Gelgelelim Far Cry 2’nin harika özelliklerinden birine. Müzikler oyunda çok başarılı seçilmiş. Özellikle Afrika halkına hitap eden müzikler çok gerçekçi olmuş ve oyunun işleyişine ve yapısına uygun hazırlanmış. Savaş anlarında ve daha birçok bölümde etkisini hissettiren müzikler bizi daha çok havaya sokuyor. Bu sebeple oyundaki müziklerin seçimini ve uygulanışını çok başarılı buldum. Seslendirmeler ise ortalamanın üzerinde olmuş. Karakterlerin ses tonları iyi seçildiği gibi diyaloglarda geçen birçok cümle oyunun bulmacalarını çözme konusunda bize büyük katkı sağlıyor.
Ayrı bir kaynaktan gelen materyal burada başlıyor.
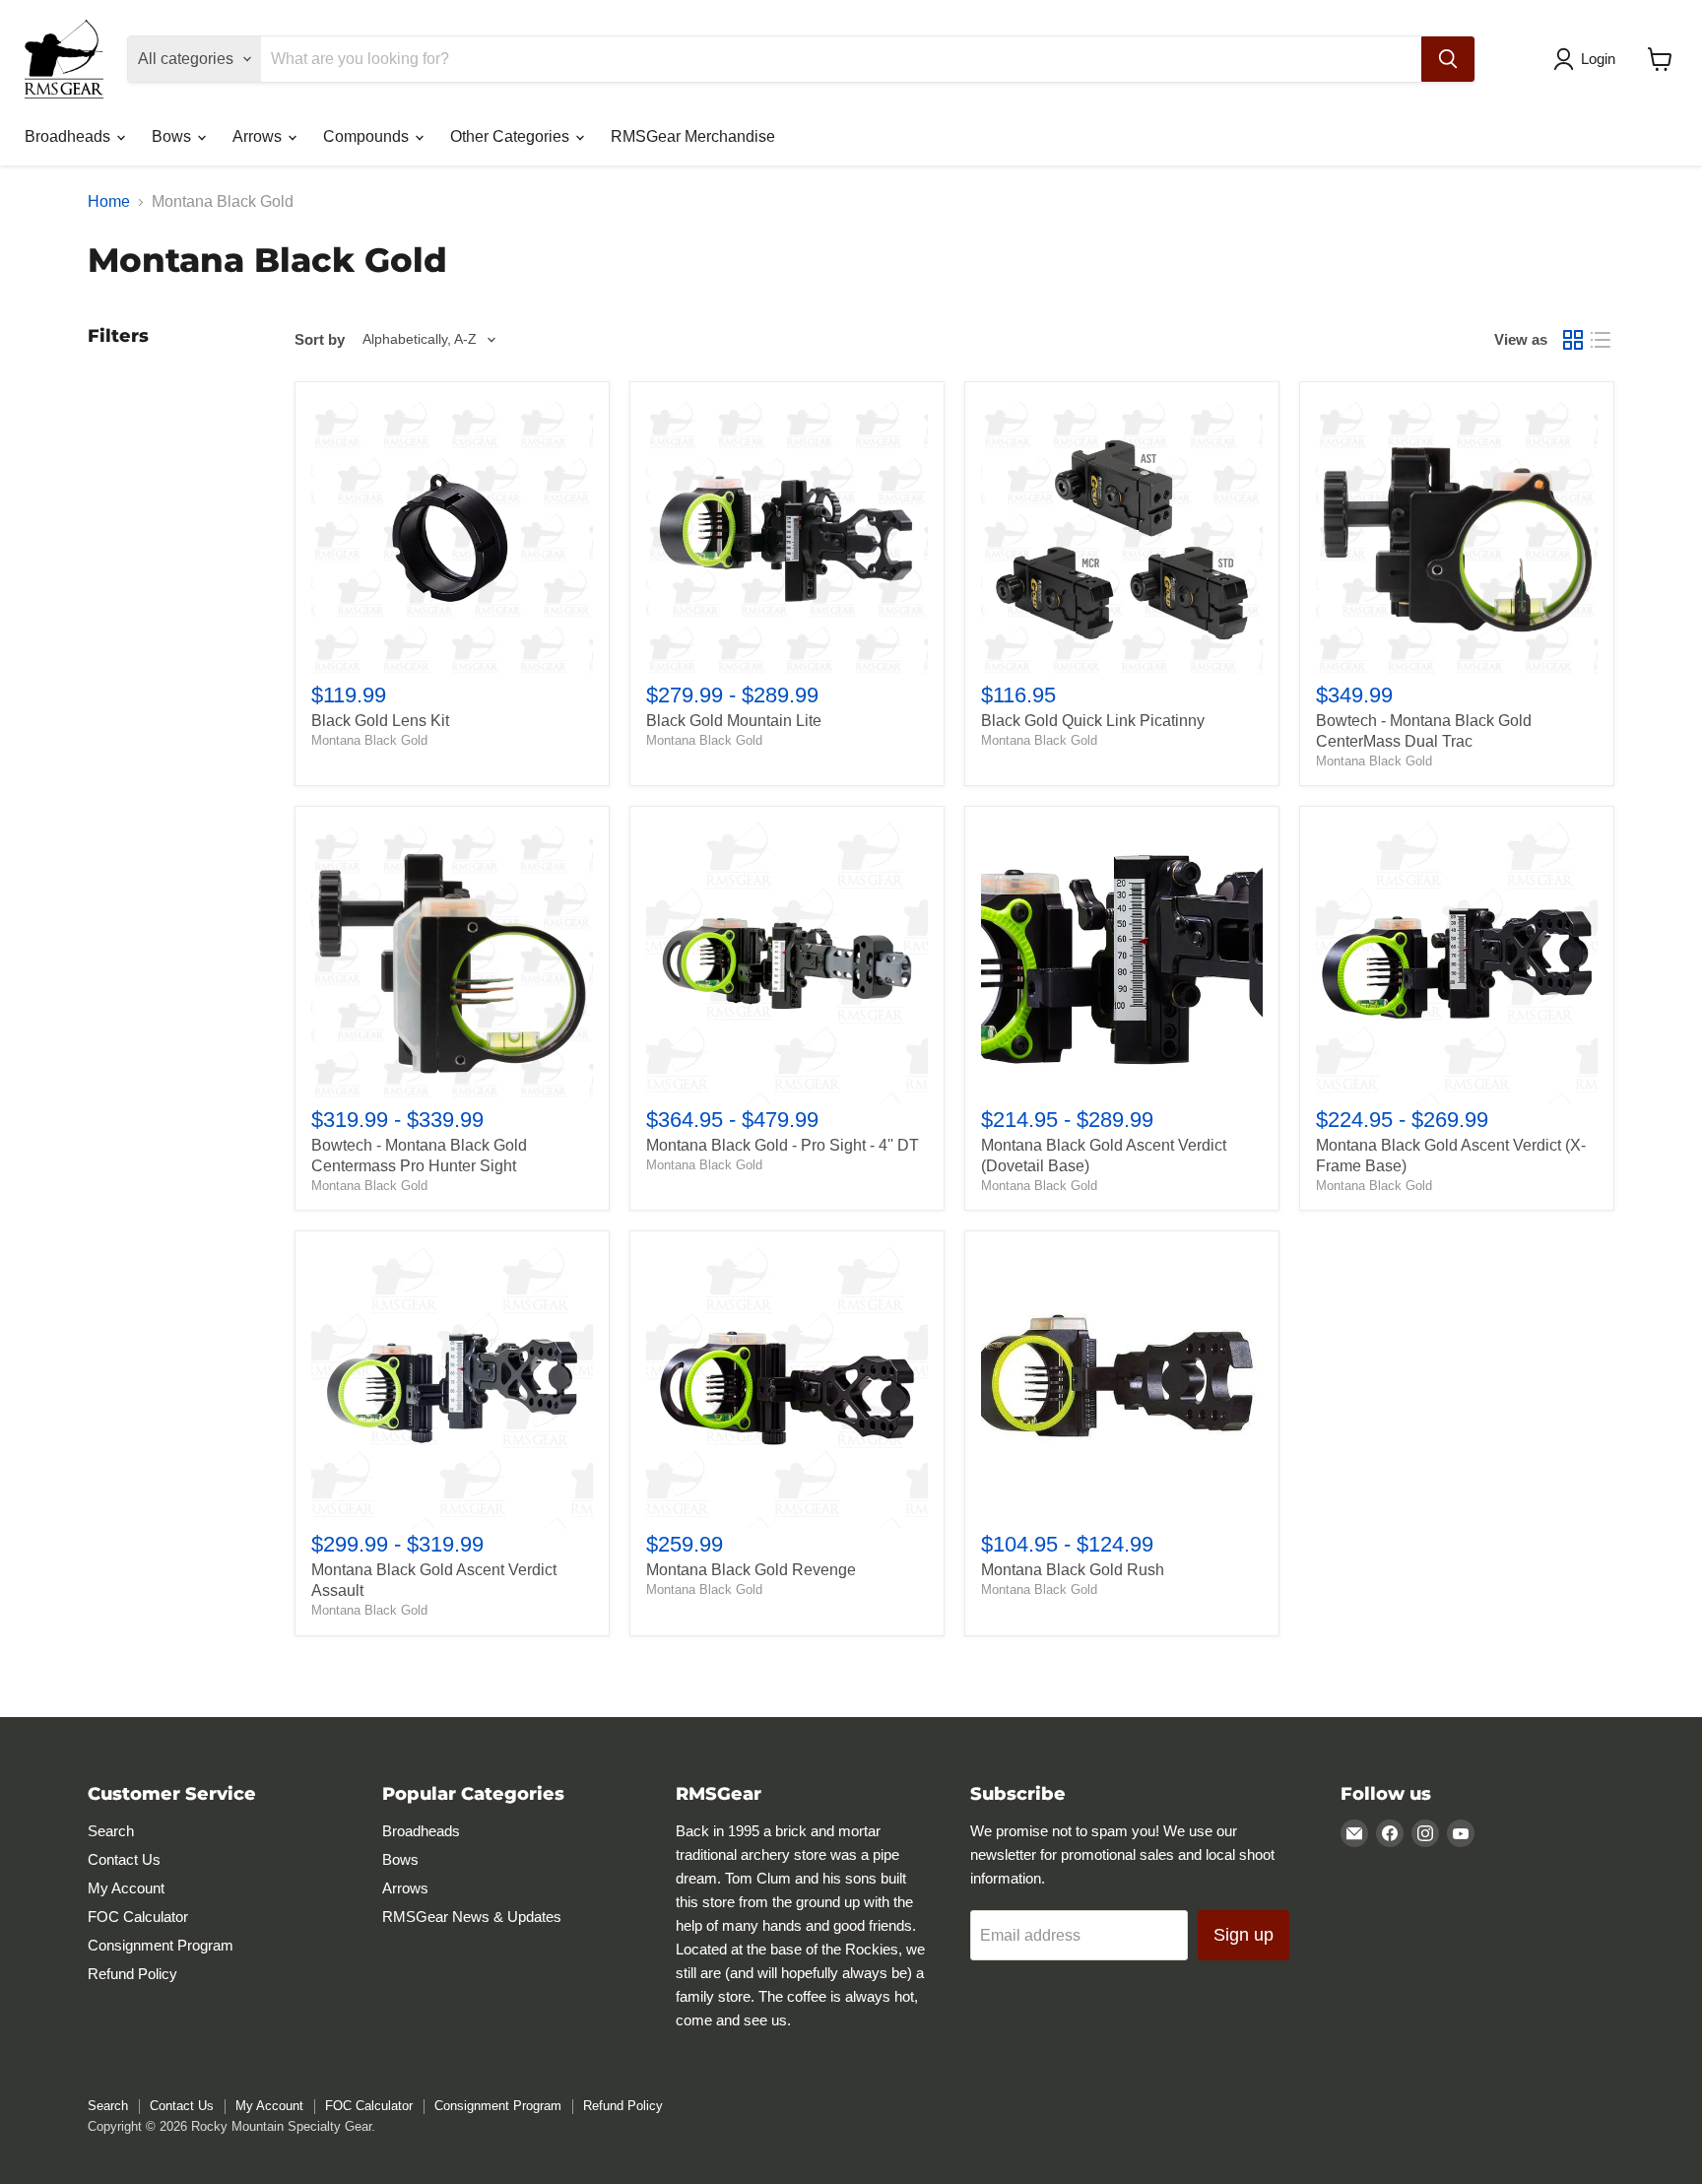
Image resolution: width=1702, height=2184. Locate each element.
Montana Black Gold (369, 740)
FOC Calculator (138, 1916)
Son olarak silah seslerinin ve patlamaların başarılı olduğunu söyleyerek bu konuya da noktayı koyuyoruz.

Final Bölümü

Far Cry 2 uzun zamandır beklediğimiz ender oyunlardan biriydi. Özellikle ilk oyunun üzerimizde yarattığım etki bu denli beklememizde en büyük sebep. Peki beklediklerimizi alabildik mi? Sonuna dek diyemesem de çoğu konuda beklentilerime karşılık buldum diyebilirim. Tabi ki Far Cry 2 uzun oyun süresi ve sınırlı görev çeşitliliği yönüyle monotonlaşıp, tekdüze bir yapıya dönüşebiliyor. Ama içerisindeki farklı tatlar ve oyuncuya sunulmuş yeni detaylar ve üzerine eklenen başarılı Afrika tasarımı, devasa haritası ve çok güçlü tutulan yapay zekasıyla kesinlikle oynanmayı hak eden bir yapım. Belki ilk oyunun yarattığı havayı yaratamayacaktır ancak çevredeki birçok oyundan üstün olduğu su götürmez bir gerçek. Az çok FPS seven, Far Cry hayranı olan ve bu türe adım atmaya başlayacak herkes gönül rahatlığıyla alıp oynamalı.